An appeals court revived lawsuits blaming Tylenol for autism. There is no firm scientific evidence linking the two. The court looked at zero evidence and said let's find out in court.
Juries will now decide complex questions of neurological development and pharmacology. Perfect system. Nothing could go wrong when twelve people who couldn't get out of jury duty determine causation in prenatal neurodevelopment.
The lawyers filing these cases know there's no scientific link. They filed anyway. That's not a moral judgment. That's just describing their job. They saw a defendant with money and a plaintiff with a sick kid and they did math.
Retailers who trade biotech stocks on litigation headlines are creaming themselves right now. They think this means something for Johnson & Johnson's market cap. They will buy puts. They will lose money. They will blame market manipulation instead of their own stupidity.
Every pregnant woman who took Tylenol for a headache will now wonder if she gave her kid autism. She didn't. But some lawyer on a billboard will tell her maybe she did. Call now for a free consultation.
The scientific method has a process for determining causation. It involves studies and data and peer review. Courts have a different process. It involves which expert witness sounds more confident and whether the defendant's legal team wore the right ties.

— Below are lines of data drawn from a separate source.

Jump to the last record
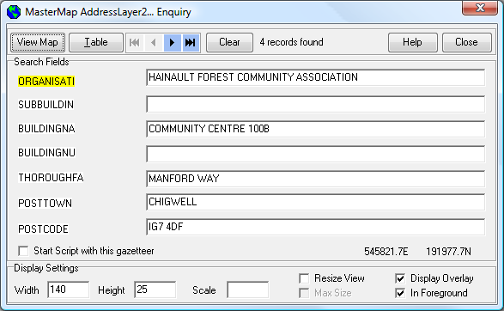Viewport: 504px width, 311px height. (x=191, y=42)
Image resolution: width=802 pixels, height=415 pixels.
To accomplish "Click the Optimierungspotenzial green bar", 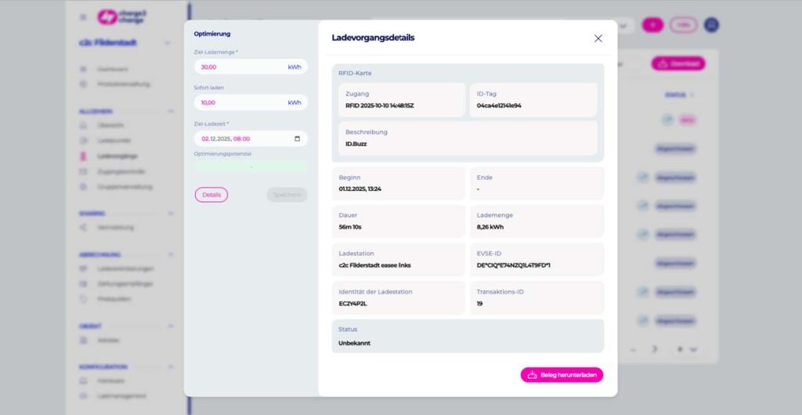I will (x=251, y=167).
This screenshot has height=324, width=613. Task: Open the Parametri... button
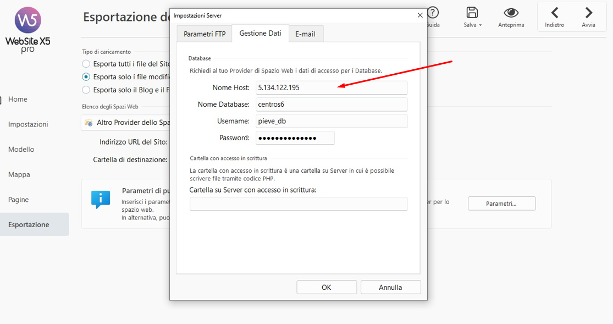point(501,204)
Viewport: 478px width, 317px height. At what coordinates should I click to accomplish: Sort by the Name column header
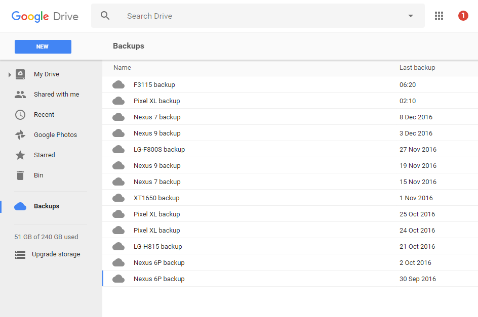point(122,68)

This will end in either a settlement where no one admits fault or a verdict that gets appealed for six more years. Either way the lawyers win and science loses and your portfolio stays exactly as stupid as it was yesterday.
Johnson & Johnson's stock will move on this news. Traders will pretend they understand the liability exposure. They don't understand their own brokerage statements. But sure, they've got a handle on mass tort litigation risk modeling.